第2話
無いと言えば嘘になる。だが、仕事中なのにあると言うのも変な話だ。それならば、
「少しだけなら」
と答えるべきだ。
「そうですか。では、行きましょう」
「行くって、どこにですか?」
私が訊くと、浦原さんは口元を綻ばせて、
「話しやすい所ですよ。ここでは、話せないので」
浦原さんの眼鏡が怪しく光った。
浦原さんに付いていくのはあまりにも危険だ。かと言って、訪ねて来た相手が暴力団だということが会社の人に知られてしまえば、また何を言われるか分かったものではない。

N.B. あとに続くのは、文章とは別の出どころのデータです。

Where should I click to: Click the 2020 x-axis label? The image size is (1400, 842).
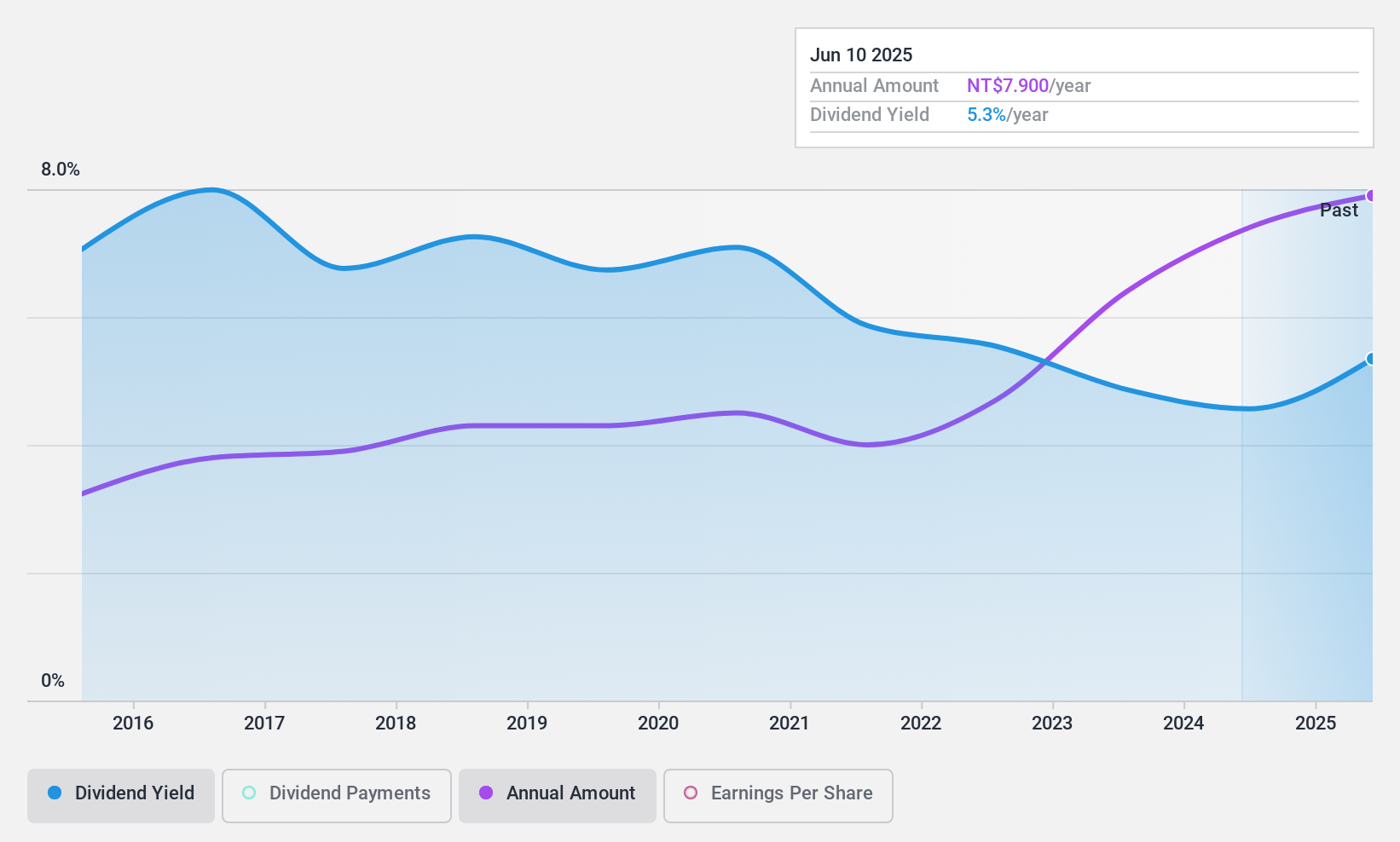(x=658, y=724)
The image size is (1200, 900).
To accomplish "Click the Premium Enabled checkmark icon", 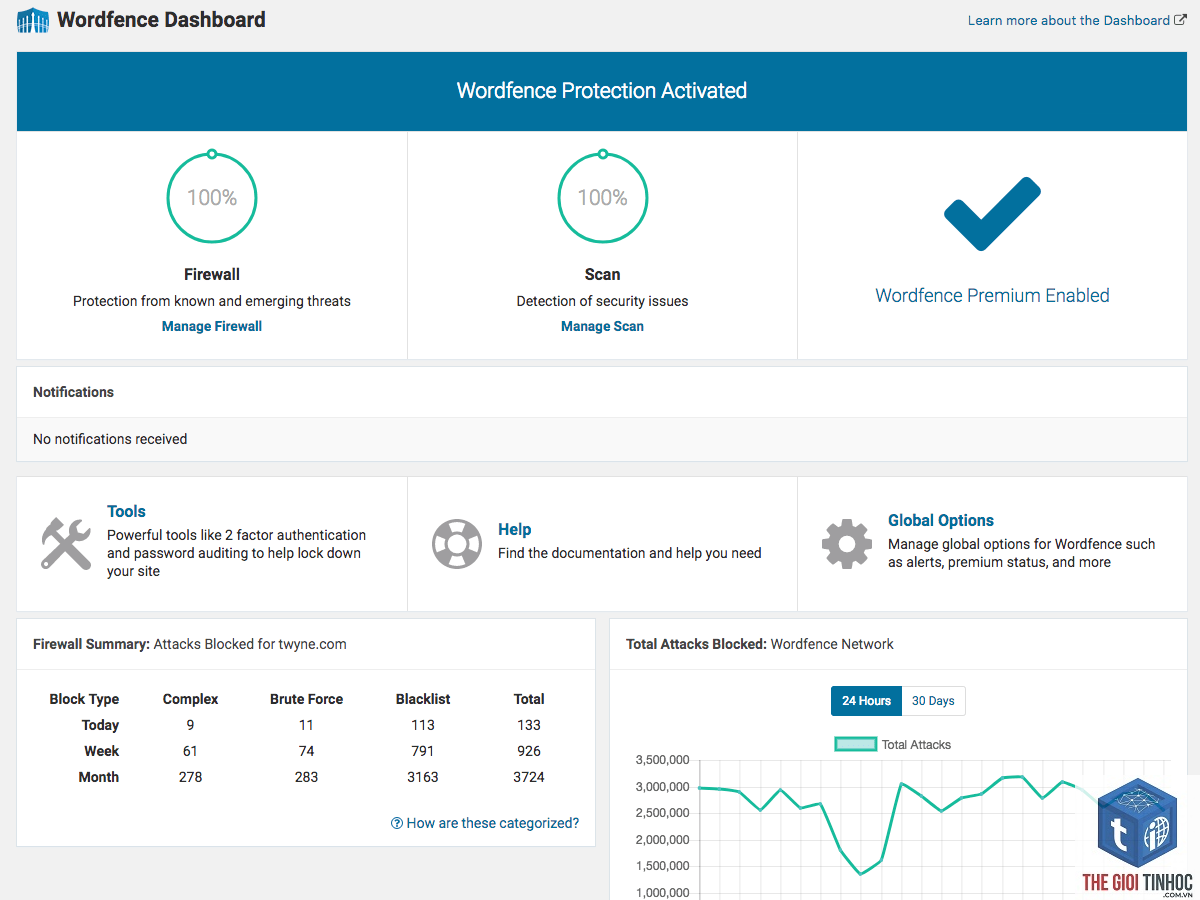I will 992,214.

危険だと思いつつも、私は浦原さんに付いていくことにした。
「呼び出した俺が言うのもなんですが、お仕事の方は大丈夫ですか?」
街中を歩いている最中、隣にいる浦原さんが口を開いた。横を通り過ぎていく人々が、チラチラとこちらを見ている。
浦原さんは岩島さんと違って暴力団には見えない。彼が暴力団だと名乗らなかったら、一般人の人と間違えるくらいだ。
「大丈夫です。私は会社に居なくてもいい存在なんで」
「居なくてもいい存在? 失礼ですが、何故です?」
卑屈な答えの一部を拾い上げた浦原さんが不思議そうにこちらを見ている。
「失敗ばかり繰り返しているからです」
岩島さんのせいだとは言わなかった。いや、言えなかった。なぜなら、失敗ばかりしているのは事実だからだ。それに、人のせいにはしたくない。
「そのようには見えませんが? 俺はてっきりあの男のせいだと思っていました」
「あの男?」
「岩島ですよ。あの男に関わった女性は──」
浦原さんはそこまで言うと口を閉ざした。彼は、無表情で道の向こうを見つめている。
何かあったのだろうか。話の続きが気になる。
「どうかしました?」
不思議に思って聞くと、ああ、と浦原さんは言って、
「この話は後で」
こちらを見た浦原さんの顔は真剣そのもの。私は早く知りたいと思ったが訊くのをやめた。
岩島さんが何をしてきたのか酷く気になる。どうでもいい、今までの私ならそう思っていたに違いない。
すると、私達はこぢんまりとした喫茶店に入った。その際、彼は出入り口の扉を開けてくれた。
浦原さんは岩島さんと違って紳士的だ。そういった男性は何だか好感が持てる。